Could you format the lines below as a JSON list of strings, one string per line, with blank lines and pictures left out?

══ EXCERPTED DATA ══

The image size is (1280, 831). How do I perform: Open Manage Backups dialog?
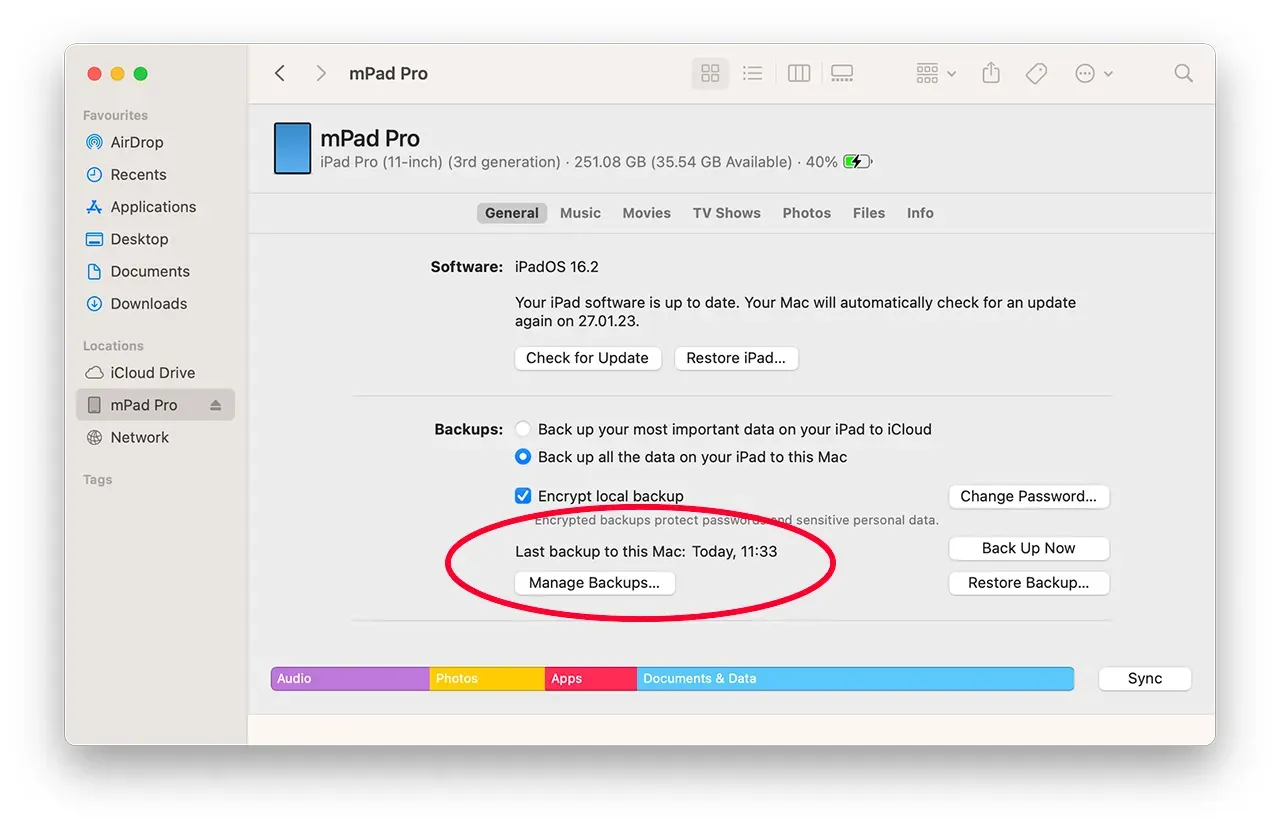[594, 582]
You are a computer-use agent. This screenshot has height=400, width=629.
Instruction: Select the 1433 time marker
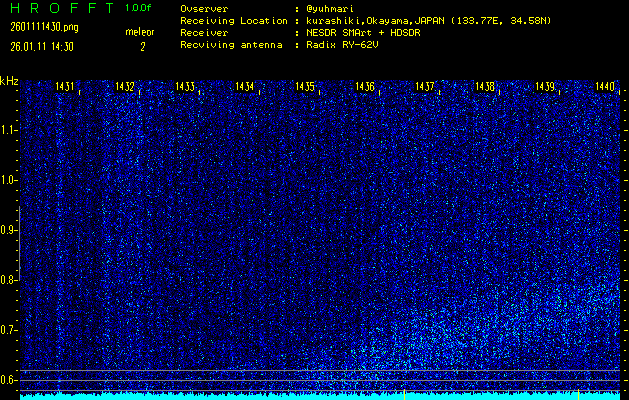click(x=185, y=87)
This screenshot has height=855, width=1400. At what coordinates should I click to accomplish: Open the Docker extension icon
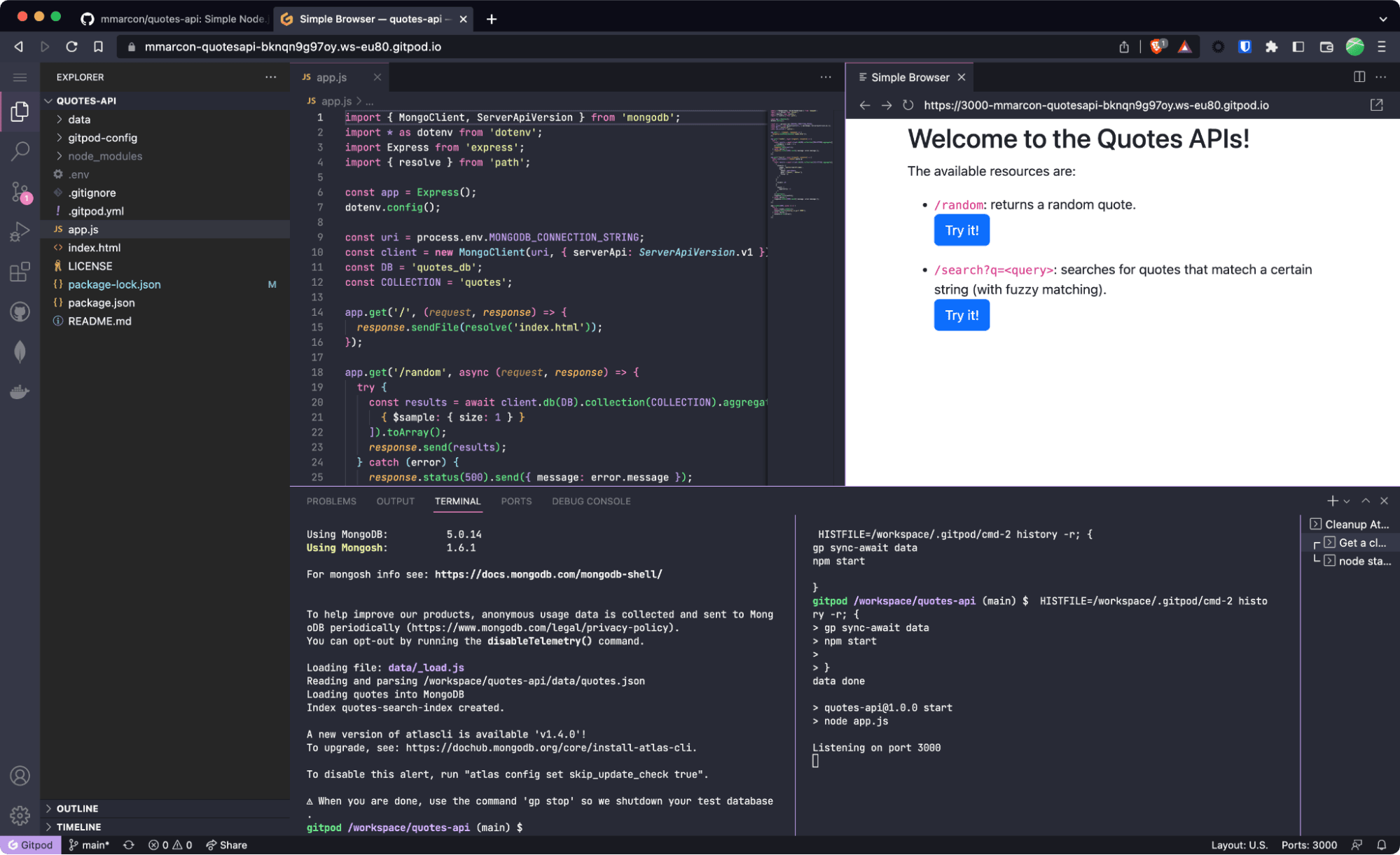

═══

FULL ANSWER
[
  "The image size is (1280, 831). How do I perform: Open Manage Backups dialog?",
  "[594, 582]",
  "You are a computer-use agent. This screenshot has height=400, width=629.",
  "Instruction: Select the 1433 time marker",
  "click(x=185, y=87)",
  "This screenshot has height=855, width=1400. At what coordinates should I click to accomplish: Open the Docker extension icon"
]